Work item:
From the blog post on WAGs, extract the passage between "Thursday, May 27, 2010" and "of the above.", inclusive, with no changes.

**** Passage for review ****

Thursday, May 27, 2010

Of Women, WAGs, and Wiles

I read an article a couple of weeks ago about, well, WAGs - the infamous wives and girlfriends who accompany football stars to training camps at Baden Baden; who shop incessantly and presumably without pause; who get drunk and dance on table-tops; who abandon careers such as hairstyling and nail painting in pursuit of all of the above.

Or so I thought till Kate Spicer, writing for the Times, attempted to make the case that WAGs are something of a media invention and are depicted and discussed in uni-dimensional and often unflattering terms. Spicer then went on to discuss how WAGs seem to have become the surface onto which we project our most deeply held prejudices about women, particularly beautiful women. She also discussed Catherine Hakim's theory of 'erotic capital,' which argues that charm, beauty and sensuality are assets that can be leveraged for financial gain (Umm, 'duh?'). Unlike other forms of capital, such as economic assets, knowledge and social connections, erotic capital seems to attract a disproportionate amount of hostility. Which is where WAGs and society's criticism of them come in.

It's an interesting train of thought that is worth pursuing because it raises a number of questions - most importantly, is erotic capital a valid construct? Doesn't it overlap to a considerable extent with knowledge and relationships, given that an awareness of one's attractiveness can help navigate social equations? Is erotic capital gender-specific, restricted to women? If yes, is it an adaptive mechanism?

Unfortunately, the article suffered from the inconsistencies and incoherence which seem symptomatic of any discussion about women, media and power. Spicer started out by asserting that the WAG stereotype was inherently abusive, a form of socio-cultural bullying. She stated that WAGs are selectively victimized for their erotic capital, which Hakim describes as "just another asset." So far, so good. However, in the next few paragraphs, Spicer then went to great lengths to establish that WAGs are, in fact, not just women thriving on their beauty but also students/ businesswomen/ home-makers, and therefore worthy of our respect.

Already, she's tied herself into a knot from which she cannot extricate herself – the ‘not only…but also…’ arguments that we hear so often with respect to other women, and also make on our own behalf. If erotic capital is, in fact, just another asset, then why become an apologist for the women who use it?

And that’s another problem that both Spicer and Hakim skirt around – why are we only talking about the Abigail Clancys and Coleen Rooneys of the world? What about all the men, young and old, leveraging their appearances to their advantage – the boy bands catering to pre-teen fantasies, the carefully disheveled Bollywood heroes closer to home?

Last, and most troubling, was the throwaway assertion that erotic capital is often the only asset women have at their disposal, across widely varying circumstances. To quote – “Hakim speaks of women using their erotic capital because it is often their greatest, most workable asset, particularly at a certain time in their life. Madonna, Victoria Beckham, J.Lo, she says, all started out trading purely on erotic capital, then evolved to have all four forms of capital in abundance. Similarly, but less delightful to consider, she says illegal immigrants often end up in the sex industry because it is the best paying and least problematic business for them to work in.” There is no explanation of how the leap from pop-stars to prostitutes is made, no exploration of the different complexities and pressures that these women must contend with and that surely impact how they navigate their worlds, with or without erotic capital.

I think the article is in some way reflective of how feminist thought must be many things at once - culturally sensitive, politically correct, respectful of individual choice, unabhasedly empowering, but also occasionally earnest. This piece, presumably well-meaning, is full of almost-arguments and mixed messages. It asks us, at different points, to -

1. Wield beauty unapologetically
2. Be more than just beautiful
3. Actually, wield beauty well. It may be all that women have got

All of which leaves WAGs exactly where they started - shopping, in Baden Baden.

**** Data listing ****

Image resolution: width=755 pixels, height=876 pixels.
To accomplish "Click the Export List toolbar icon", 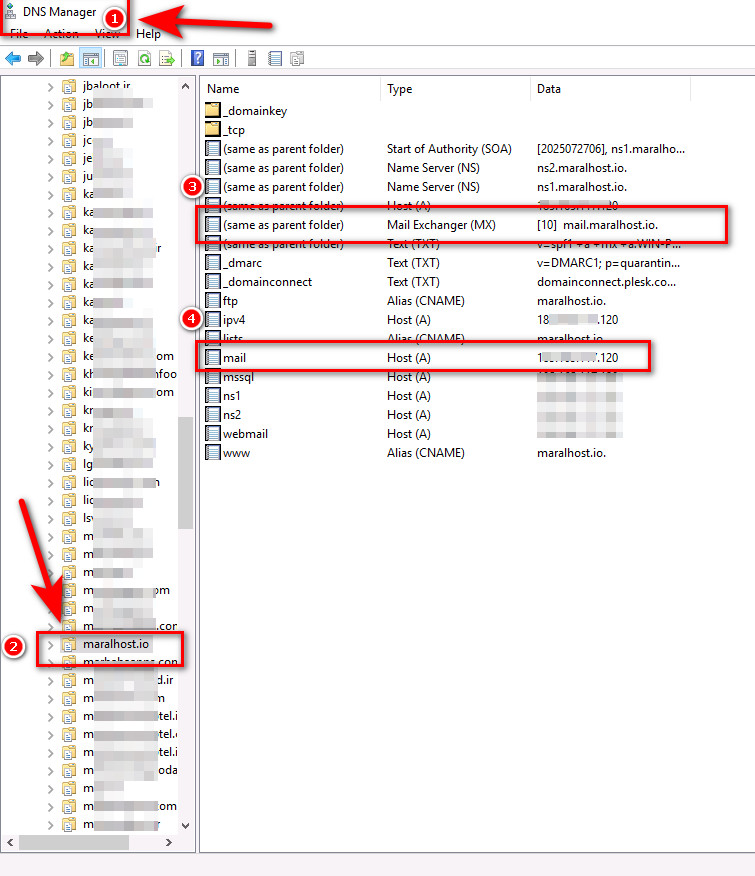I will 167,59.
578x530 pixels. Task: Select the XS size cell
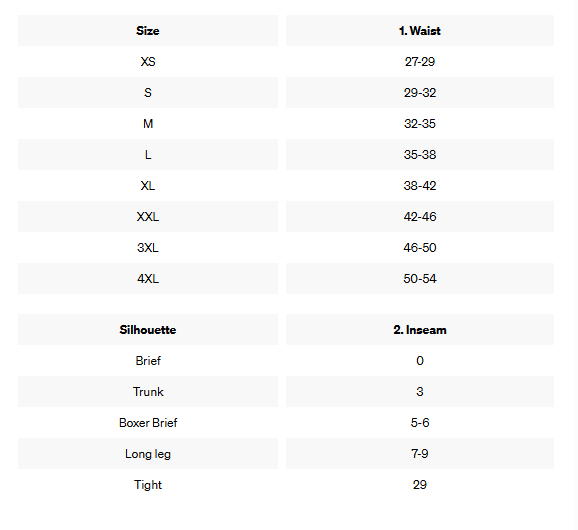pos(148,62)
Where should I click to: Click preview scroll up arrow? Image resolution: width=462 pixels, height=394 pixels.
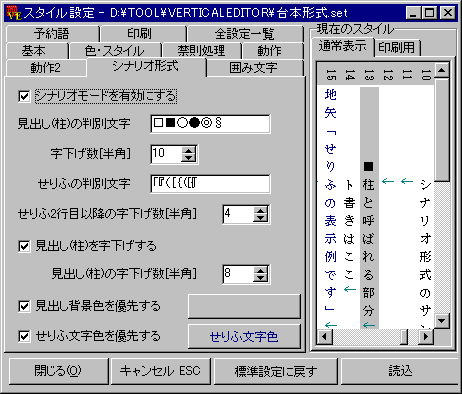442,70
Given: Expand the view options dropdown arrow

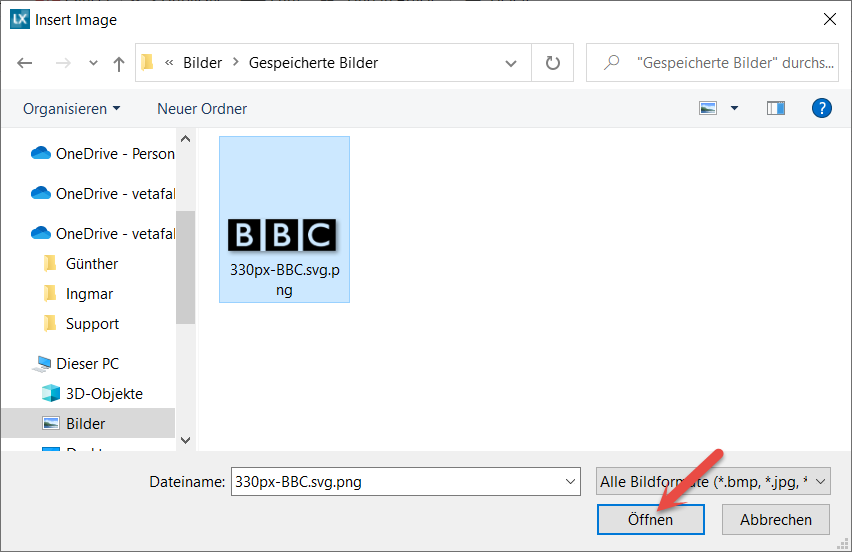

****

Result of this exercise:
Thursday, May 27, 2010

Of Women, WAGs, and Wiles

I read an article a couple of weeks ago about, well, WAGs - the infamous wives and girlfriends who accompany football stars to training camps at Baden Baden; who shop incessantly and presumably without pause; who get drunk and dance on table-tops; who abandon careers such as hairstyling and nail painting in pursuit of all of the above.